— Begin —
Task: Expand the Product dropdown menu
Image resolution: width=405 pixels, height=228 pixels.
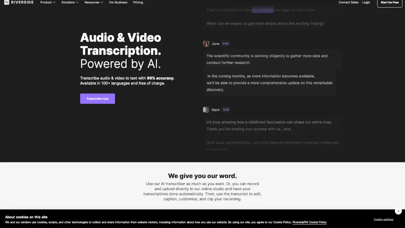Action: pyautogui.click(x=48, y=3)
— End —
— Begin —
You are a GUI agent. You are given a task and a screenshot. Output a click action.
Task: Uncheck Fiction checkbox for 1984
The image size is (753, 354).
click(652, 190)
— End —
REQUIRED TASK: Copy the material from the line containing "You are a GUI" through the line containing "click(652, 190)", leaving every other part unchanged and multiplying only the coordinates in the answers by 0.7. Round each result to a whole number, with halves rounded up.

TASK OUTPUT:
You are a GUI agent. You are given a task and a screenshot. Output a click action.
Task: Uncheck Fiction checkbox for 1984
The image size is (753, 354).
click(456, 133)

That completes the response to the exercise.